The People's Center in Happy Camp is the tribe's museum and cultural center. The 5,000 sqft has a changing gallery, museum store, classroom, library branch, office for the language program, and archives and collections storage. The Sipnuuk Digital Archive and Panamnik Center Library are sister services to the People's Center Museum.

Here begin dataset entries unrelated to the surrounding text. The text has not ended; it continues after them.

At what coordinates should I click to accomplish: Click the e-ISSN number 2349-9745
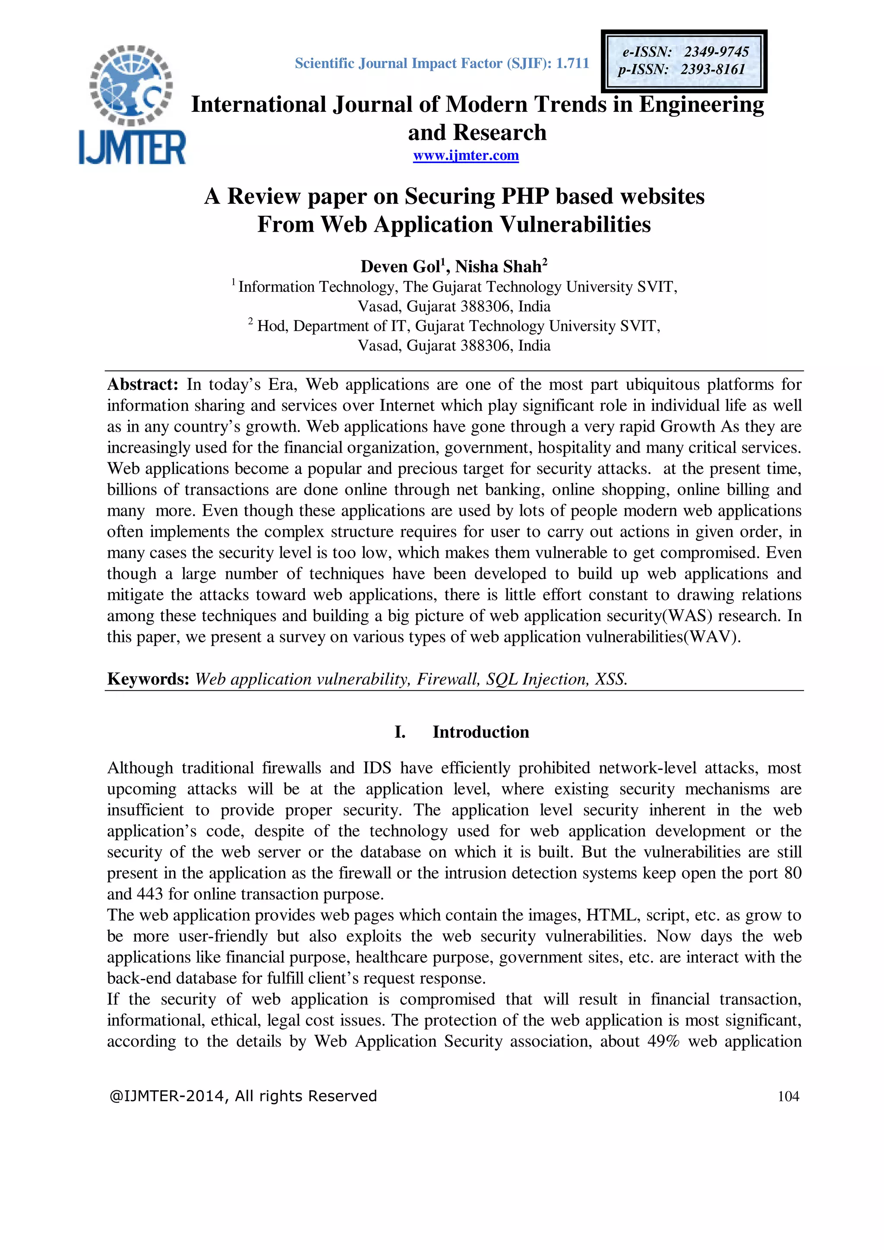pos(717,52)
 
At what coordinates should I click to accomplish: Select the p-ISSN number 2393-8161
pos(713,69)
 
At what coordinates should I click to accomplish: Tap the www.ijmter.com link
pos(465,156)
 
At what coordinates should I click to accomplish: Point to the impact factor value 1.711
pos(572,64)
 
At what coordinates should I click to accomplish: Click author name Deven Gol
pos(400,267)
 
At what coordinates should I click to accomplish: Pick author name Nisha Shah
pos(498,267)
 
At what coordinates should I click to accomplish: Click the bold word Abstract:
pos(142,385)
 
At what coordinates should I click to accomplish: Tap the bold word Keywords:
pos(148,679)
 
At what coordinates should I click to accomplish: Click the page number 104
pos(788,1096)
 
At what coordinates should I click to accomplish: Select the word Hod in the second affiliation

A tribally owned Internet service provider, Áan Chúuphan ("talking line"), installed broadband network infrastructure to provide Internet and cell service in the tribal center of Orleans. Until 2018, satellite internet access remained the only option for many residents. The Karuk Tribal Information Technology Department is currently working on a multi-partner effort to install fiber optic cabling along the entire length of the Klamath River, which is set for major implementation starting in 2026.